◆ Things to do:
**1.** Duplicate the passage of the Occupy Wall Street article from "The movement’s founder" to "mandate and inspiration.".
**2.** Pick up the Occupy Wall Street article after its final sentence and continue it.

◆ Exercise passage:
Occupy Wall Street: What Does Its Future Hold?
The movement’s founder says short, surprise occupations and targeted messaging could force officials to address income inequality.
Everything you know about the Occupy movement is wrong, partly because most public officials never understood it in the first place and partly because it is changing on the fly after being forced to pack up most of its encampments over the winter. That’s according to Kalle Lasn, the 69-year-old man who gave Occupy Wall Street its name, initial mandate and inspiration.
Yes, the Occupy movement actually started across the Canadian border in Vancouver, where Lasn runs an anti- consumerism magazine called Adbusters. By using Twitter and the Web to get the word out, Lasn turned #occupywallstreet and OccupyWallStreet.org into brands that continue to stoke the movement and spark protests in cities of all sizes across the globe.
Many of the protestors are young adults, and Lasn points with optimism at the “mobilization of young people caught up in this feeling of ecological, economical and political crisis, who know if they don’t fight for a different kind of future, they are not going to have a future.” Surveys show young adults, the so-called Millennials, are more likely than any other age group to believe that inequality in income and wealth is a major problem for themselves and for the country.
But support for the Occupy movement is far from universal among Millennials. An analysis of recent polling data by demographer and LifeCourse Associates President Neil Howe indicates that “nearly half of young adults have not heard of Occupy Wall Street [and] of all the young people who have heard of the movement, nearly as many disapprove as approve.”
As for how the movement will change, Lasn says there may still be encampments, but fewer of them, with the focus expected to shift to surprise occupations that are one-day or one-afternoon affairs at target sites, including economics departments at universities, large publicly traded companies, courts and other public institutions.

(Collected data)
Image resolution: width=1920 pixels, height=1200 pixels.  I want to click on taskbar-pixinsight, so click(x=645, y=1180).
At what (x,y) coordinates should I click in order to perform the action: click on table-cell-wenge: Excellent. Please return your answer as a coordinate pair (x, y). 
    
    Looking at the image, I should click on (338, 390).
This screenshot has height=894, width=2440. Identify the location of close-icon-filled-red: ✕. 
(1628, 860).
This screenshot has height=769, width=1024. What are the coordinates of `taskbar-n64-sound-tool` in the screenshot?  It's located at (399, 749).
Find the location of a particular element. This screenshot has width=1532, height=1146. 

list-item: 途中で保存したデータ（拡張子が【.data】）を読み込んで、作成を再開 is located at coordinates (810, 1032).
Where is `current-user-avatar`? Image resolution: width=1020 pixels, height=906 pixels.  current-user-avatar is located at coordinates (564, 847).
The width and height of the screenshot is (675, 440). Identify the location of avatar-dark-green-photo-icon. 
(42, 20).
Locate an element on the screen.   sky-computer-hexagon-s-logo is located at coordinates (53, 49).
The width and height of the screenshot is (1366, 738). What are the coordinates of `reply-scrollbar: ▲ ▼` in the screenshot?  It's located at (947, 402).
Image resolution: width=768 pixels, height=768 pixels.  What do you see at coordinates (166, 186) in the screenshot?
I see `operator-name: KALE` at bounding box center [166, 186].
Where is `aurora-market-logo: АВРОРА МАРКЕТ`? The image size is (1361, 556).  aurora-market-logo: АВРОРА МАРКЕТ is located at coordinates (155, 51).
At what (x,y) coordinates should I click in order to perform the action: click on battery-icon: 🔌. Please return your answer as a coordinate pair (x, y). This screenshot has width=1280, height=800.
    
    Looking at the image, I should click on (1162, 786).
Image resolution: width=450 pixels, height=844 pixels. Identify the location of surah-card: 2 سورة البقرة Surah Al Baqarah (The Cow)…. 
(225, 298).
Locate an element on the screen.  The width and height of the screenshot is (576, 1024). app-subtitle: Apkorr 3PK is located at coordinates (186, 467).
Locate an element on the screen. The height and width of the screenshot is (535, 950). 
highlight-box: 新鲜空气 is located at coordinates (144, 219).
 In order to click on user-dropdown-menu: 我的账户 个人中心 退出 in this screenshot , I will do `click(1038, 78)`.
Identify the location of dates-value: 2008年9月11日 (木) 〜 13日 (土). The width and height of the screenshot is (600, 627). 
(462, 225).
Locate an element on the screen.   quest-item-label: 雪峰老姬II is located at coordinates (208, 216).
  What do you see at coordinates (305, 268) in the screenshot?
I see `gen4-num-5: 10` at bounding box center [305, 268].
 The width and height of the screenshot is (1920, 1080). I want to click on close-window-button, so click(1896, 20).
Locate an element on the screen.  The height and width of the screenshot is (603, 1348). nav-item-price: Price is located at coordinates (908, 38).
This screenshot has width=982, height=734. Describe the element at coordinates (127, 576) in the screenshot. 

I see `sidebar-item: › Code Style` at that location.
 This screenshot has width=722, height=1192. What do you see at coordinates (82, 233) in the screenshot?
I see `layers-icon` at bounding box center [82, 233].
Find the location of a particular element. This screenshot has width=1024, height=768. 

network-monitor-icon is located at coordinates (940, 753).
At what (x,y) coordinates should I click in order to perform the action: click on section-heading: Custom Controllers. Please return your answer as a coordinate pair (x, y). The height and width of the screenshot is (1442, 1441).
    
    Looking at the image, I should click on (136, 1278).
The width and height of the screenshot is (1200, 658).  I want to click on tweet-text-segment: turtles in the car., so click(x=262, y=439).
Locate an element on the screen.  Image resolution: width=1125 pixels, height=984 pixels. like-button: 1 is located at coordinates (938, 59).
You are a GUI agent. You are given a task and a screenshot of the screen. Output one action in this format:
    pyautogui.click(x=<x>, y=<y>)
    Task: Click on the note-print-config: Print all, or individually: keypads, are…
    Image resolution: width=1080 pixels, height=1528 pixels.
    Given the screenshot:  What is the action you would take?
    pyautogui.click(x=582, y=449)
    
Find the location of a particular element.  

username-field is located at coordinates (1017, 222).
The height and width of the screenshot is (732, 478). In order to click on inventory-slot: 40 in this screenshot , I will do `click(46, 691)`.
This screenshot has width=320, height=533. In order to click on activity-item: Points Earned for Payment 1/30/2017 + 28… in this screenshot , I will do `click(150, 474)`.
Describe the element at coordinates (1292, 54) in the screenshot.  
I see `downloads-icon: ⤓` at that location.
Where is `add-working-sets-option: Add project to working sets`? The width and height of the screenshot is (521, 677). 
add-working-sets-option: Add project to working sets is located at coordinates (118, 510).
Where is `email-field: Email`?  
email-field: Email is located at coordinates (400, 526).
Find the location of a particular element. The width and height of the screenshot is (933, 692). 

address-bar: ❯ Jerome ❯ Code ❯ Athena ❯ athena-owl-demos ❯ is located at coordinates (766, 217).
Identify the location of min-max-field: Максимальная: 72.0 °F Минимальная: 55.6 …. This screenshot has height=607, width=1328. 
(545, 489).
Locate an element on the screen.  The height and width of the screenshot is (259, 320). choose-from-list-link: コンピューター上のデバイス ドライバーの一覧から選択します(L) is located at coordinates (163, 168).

◆ Answers for this exercise:
**1.**
The movement’s founder says short, surprise occupations and targeted messaging could force officials to address income inequality.
Everything you know about the Occupy movement is wrong, partly because most public officials never understood it in the first place and partly because it is changing on the fly after being forced to pack up most of its encampments over the winter. That’s according to Kalle Lasn, the 69-year-old man who gave Occupy Wall Street its name, initial mandate and inspiration.

**2.**
Lasn says the next season of Occupy also will be a “meme war.” Memes, a name given by biologist Richard Dawkins to transcendent cultural messages, are Lasn’s weapon of choice for changing business as usual with “myriad ideas for challenging the status quo.” Memes travel well among activists, they travel quickly on the Internet and they can be used against those who resist change.
Lasn sees promise in like-minded people coalescing around a collection of memes to form a third political party, which would be a form of catch-up for a “political left that’s been kind of ineffective for a long, long time in getting our act together.” He insists the left has better ideas or memes than the right, but concedes that the Tea Party has been more effective, “because it is so visceral and so passionate they have made a big difference in this area of governance.”
And what of the public officials who don’t understand the movement? Lasn acknowledges that some mayors and other officials have tried to be supportive of the Occupy movement, but even those who entered public service in order to help redress economic and social injustice are not the most likely or attractive allies. “They tend to be an undynamic bunch of people who are not prodded very easily into anything new or especially anything radical,” he says. “It is only when extreme pressure is brought on them by the Tea Party -- and hopefully the Occupy movement down the road -- that things slowly start to move.”
Lasn says most public officials don’t need or wouldn’t want advice from him. But if they did ask? “Wake Up. Get with it,” he urges. “Make up your mind and start fighting for what you believe in.”